Loading Events

Emilie Kaufmann (CNRS, France)

11 March 2016 @ 12:00

 

  • Past event

Details

Date:
11 March 2016
Time:
12:00
Event Category:

The information complexity of sequential resource allocation

I will talk about sequential resource allocation, under the so-called stochastic multi-armed bandit model. In this model, an agent interacts with a set of (unknown) probability distributions, called ‘arms’ (in reference to ‘one-armed bandits’, another name for slot machines in a casino). When the agent draws an arm, he observes a sample from the associated distribution.
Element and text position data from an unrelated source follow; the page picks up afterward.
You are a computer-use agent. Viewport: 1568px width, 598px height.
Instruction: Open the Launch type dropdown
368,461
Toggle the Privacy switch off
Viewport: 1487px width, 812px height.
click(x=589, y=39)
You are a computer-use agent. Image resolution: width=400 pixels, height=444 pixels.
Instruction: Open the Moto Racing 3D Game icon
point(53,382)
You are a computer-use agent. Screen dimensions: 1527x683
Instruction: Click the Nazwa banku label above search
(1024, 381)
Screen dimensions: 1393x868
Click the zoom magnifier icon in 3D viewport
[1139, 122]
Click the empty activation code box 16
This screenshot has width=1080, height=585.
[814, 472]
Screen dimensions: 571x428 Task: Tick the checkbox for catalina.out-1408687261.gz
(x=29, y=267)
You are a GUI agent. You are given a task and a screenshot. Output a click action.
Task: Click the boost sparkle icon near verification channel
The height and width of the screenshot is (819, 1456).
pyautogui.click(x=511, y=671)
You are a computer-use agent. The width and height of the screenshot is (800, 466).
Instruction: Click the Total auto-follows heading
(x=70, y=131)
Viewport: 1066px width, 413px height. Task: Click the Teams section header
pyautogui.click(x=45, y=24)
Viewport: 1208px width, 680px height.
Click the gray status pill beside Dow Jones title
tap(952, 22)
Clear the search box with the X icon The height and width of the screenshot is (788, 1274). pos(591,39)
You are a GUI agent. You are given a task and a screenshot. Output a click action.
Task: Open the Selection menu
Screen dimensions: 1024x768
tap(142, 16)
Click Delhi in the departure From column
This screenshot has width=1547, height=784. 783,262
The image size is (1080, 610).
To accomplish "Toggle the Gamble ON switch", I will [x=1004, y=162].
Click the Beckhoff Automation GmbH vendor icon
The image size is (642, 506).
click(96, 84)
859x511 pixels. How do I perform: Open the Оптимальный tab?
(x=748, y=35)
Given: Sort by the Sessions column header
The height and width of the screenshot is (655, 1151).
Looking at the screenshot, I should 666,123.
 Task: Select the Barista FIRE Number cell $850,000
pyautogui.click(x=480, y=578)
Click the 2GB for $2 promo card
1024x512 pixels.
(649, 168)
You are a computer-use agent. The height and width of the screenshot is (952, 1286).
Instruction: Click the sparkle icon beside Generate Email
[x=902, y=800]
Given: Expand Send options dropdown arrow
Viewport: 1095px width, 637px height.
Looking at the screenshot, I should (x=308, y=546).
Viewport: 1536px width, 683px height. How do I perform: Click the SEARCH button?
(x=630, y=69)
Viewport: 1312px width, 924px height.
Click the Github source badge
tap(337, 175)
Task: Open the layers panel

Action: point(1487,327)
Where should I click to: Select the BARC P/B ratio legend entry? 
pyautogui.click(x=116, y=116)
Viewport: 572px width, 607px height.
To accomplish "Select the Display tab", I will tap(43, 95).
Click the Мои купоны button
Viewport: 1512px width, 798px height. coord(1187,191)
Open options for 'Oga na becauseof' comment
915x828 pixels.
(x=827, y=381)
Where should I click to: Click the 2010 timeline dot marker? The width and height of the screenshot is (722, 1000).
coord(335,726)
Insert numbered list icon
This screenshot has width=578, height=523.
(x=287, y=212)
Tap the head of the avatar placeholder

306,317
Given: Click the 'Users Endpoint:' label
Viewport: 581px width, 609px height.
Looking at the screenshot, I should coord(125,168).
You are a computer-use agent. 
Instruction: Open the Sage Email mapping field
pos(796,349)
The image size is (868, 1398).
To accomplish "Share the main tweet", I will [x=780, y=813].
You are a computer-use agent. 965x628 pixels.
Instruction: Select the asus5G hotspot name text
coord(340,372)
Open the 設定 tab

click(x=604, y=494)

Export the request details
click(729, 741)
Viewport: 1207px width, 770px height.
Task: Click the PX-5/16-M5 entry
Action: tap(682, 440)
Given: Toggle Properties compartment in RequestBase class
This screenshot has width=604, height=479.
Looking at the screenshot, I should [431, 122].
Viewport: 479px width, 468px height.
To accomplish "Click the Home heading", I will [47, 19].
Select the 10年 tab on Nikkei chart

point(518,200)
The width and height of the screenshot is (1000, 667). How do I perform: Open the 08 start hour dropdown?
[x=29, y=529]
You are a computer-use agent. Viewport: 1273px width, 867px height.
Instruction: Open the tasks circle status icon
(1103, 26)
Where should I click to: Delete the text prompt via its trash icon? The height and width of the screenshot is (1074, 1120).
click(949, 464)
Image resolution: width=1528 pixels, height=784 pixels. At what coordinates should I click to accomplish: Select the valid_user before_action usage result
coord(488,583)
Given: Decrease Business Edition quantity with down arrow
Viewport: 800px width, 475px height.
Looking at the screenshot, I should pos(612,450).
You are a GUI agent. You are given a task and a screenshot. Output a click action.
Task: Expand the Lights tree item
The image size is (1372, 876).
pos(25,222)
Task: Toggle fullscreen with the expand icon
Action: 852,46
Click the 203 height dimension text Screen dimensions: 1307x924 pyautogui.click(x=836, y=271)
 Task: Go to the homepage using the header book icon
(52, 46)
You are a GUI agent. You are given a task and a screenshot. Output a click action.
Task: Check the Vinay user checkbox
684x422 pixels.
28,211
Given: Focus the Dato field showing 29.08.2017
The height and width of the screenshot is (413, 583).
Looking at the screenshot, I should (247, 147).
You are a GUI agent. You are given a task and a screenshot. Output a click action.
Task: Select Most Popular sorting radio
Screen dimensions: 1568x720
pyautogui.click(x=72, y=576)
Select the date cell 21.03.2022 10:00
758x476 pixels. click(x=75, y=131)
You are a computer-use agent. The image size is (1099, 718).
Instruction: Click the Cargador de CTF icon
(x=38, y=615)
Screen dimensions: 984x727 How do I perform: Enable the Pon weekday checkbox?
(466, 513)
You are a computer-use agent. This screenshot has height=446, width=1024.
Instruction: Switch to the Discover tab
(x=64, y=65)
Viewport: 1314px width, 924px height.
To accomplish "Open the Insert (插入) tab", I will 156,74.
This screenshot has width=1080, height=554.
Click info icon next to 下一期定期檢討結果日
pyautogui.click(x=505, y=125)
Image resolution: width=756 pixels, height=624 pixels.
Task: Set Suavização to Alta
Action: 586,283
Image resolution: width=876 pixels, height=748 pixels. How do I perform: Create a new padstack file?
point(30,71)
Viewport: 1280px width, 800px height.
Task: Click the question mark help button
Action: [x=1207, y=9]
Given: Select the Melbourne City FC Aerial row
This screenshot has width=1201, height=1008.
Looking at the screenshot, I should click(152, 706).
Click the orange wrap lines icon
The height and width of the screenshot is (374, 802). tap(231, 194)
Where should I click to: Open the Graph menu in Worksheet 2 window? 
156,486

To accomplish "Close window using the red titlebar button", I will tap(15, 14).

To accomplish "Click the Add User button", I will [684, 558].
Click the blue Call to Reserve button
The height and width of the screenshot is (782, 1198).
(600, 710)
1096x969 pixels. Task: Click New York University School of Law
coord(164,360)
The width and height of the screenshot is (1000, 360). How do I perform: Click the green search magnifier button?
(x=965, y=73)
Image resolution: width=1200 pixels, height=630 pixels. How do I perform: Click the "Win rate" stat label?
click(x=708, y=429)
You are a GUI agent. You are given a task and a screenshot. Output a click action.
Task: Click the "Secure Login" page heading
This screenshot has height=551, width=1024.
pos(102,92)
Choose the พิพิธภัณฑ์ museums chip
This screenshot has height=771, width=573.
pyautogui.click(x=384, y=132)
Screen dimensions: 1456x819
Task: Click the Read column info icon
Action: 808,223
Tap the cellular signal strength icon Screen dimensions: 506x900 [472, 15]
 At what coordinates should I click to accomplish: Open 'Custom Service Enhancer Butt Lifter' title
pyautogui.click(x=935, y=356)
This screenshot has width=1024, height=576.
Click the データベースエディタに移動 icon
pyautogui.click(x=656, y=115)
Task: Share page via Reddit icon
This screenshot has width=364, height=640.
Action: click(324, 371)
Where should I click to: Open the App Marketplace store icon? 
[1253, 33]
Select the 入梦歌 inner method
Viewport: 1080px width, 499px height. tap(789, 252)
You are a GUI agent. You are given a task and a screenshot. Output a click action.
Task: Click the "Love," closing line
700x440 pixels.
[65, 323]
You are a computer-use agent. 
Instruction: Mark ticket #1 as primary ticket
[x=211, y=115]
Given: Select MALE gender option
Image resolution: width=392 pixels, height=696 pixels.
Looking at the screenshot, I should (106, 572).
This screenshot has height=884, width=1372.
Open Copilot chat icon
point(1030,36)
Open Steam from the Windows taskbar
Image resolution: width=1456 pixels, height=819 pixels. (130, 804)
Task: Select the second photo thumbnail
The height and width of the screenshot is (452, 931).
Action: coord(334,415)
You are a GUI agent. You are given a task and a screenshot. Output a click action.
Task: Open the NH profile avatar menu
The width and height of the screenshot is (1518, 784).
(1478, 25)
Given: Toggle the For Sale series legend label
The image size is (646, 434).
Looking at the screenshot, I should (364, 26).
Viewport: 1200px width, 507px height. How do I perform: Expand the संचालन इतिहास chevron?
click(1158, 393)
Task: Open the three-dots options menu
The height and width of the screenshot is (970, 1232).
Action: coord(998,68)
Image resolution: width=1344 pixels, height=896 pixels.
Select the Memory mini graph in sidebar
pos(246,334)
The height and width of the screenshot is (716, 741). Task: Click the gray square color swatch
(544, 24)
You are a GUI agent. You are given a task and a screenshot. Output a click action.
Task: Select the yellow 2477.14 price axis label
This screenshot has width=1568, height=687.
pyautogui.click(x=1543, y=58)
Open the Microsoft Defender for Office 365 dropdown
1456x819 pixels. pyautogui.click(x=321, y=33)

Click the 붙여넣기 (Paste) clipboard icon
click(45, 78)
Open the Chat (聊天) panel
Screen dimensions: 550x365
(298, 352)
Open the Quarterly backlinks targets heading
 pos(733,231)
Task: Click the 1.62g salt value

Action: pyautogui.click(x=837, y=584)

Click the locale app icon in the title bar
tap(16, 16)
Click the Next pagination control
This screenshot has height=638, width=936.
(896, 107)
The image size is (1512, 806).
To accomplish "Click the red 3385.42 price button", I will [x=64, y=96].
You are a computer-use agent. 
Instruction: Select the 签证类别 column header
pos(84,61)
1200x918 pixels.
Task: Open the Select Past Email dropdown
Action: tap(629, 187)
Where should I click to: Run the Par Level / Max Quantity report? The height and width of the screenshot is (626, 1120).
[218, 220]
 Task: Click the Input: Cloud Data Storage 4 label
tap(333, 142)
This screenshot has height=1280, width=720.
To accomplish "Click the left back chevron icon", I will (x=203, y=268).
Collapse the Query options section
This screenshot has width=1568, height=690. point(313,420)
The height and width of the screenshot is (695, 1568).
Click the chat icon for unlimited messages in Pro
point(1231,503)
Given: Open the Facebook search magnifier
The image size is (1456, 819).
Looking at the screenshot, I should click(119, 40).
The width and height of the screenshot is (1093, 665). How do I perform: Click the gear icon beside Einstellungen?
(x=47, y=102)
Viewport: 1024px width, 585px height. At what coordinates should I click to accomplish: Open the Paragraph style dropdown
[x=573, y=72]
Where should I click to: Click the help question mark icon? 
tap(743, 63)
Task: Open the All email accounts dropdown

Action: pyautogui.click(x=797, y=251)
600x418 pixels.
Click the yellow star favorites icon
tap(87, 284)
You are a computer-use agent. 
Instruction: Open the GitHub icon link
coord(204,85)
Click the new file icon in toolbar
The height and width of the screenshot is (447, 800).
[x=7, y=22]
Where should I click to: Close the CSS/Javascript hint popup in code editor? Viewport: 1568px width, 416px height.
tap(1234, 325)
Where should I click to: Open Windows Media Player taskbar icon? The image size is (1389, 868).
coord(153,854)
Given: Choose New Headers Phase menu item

This sample can be seen as a reward, and the agent then aims at maximizing the sum of his rewards during the interaction. This ‘regret minimization’ objective makes sense in many practical applications, starting with medical trials, that motivated the introduction of bandit problems in the 1930’s.  Another possible objective for the agent, called best-arm identification, is to discover as fast as possible the best arm(s), that is the arms whose distributions have highest mean, but without suffering a loss when drawing ‘bad’ arms.
 
For each of these objectives, our goal will be to define a distribution-dependent notion of optimality, thanks to lower bounds on the performance of good strategies, and to propose algorithms that can be qualified as optimal according to these lower bounds. For some classes of parametric bandit models, this permits to characterize the complexity of regret minimization and best-arm identification in terms of (different) information-theoretic quantities.